* **FRAGMENTO DE LECTURA**
◆ ◆ ◆ ◆

Obviamente, en “apariencia”, las equivocaciones históricas significan que la abigarrada composición sinfónica de la danza entremezcla tradiciones culturales que se despliegan en conflicto por siglos. Como ópera vanguardista, su ejecución anticipa nuestra actualidad posmoderna que funde temporalidades sin estratos fijos. Baratta se apoya en los cambios de la notación musical para clasificar cronológicamente los diversos sones que acompañan el baile de cada personaje.

El paso de la escala pentatónica prehispánica a la sexta nota colonial, primero, y a la heptatónica luego en el siglo XVIII y XIX, modula un rígido evolucionismo: sociedad prehispánica-colonia-modernidad occidental. Pero existen casos de tal hibridez –“Son de la topada”– en los que la modernidad da cabida a lo primitivo para renegar toda cronología evolutiva: “la escala temperada del siglo XVIII y XIX […] comienza con un ritmo de pájaro (característico de la música indígena)” prehispánica (Baratta, 1951: 251, 339, véase: Ilustración III).

Aún así, la etnomusicóloga se pregunta si la misma secuencia lineal regiría el desarrollo idiomático de las lenguas orientales y amerindias tonales hasta su culminación evolutiva en Occidente.

“El hombre fue en su origen un animal cantor y es posible que sus muy primitivos y rudimentarios lenguajes hayan sido cantados […] como los monosílabos chinos y los acentos tónicos o fónicos [y] el canturreado de nuestros indios. ¿No serán supervivencias de un estado original?” (Baratta, 1951: 510)

Reiteramos nuestro desacuerdo con el evolucionismo lineal e ingenuo de Baratta; entendemos que a la antropología, como “ciencia del humor”, le corresponde demostrar la unión de los opuestos: lo civilizado en el “primitivo” y lo salvaje en el “civilizado”. Los indígenas serían sobrevivientes del paraíso terrenal, génesis viviente que contradice nuestra condición urbana posbabélica. A una “lengua primitiva” le corresponde una “raza inferior a la blanca” que sólo mezcla y blanqueamiento remediarían para elevarla al nivel de lo civilizado.

◆ ◆ ◆ ◆

* **DATOS PROPORCIONADOS**
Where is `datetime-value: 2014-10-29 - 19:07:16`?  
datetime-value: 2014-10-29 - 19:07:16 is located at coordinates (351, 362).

◆ ◆ ◆ ◆

* **TAREAS Y EJERCICIOS**
a) Copia del fragmento sobre Baratta el pasaje que empieza con "Aún así, la" y sigue hasta "evolutiva en Occidente.".
b) Según el fragmento sobre Baratta, ¿en qué se apoya la autora para clasificar cronológicamente los sones que acompañan el baile de cada personaje?
El listado es un material independiente del fragmento sobre Baratta.

* **SECCIÓN DE RESPUESTAS**
a)
Aún así, la etnomusicóloga se pregunta si la misma secuencia lineal regiría el desarrollo idiomático de las lenguas orientales y amerindias tonales hasta su culminación evolutiva en Occidente.

b) En los cambios de la notación musical.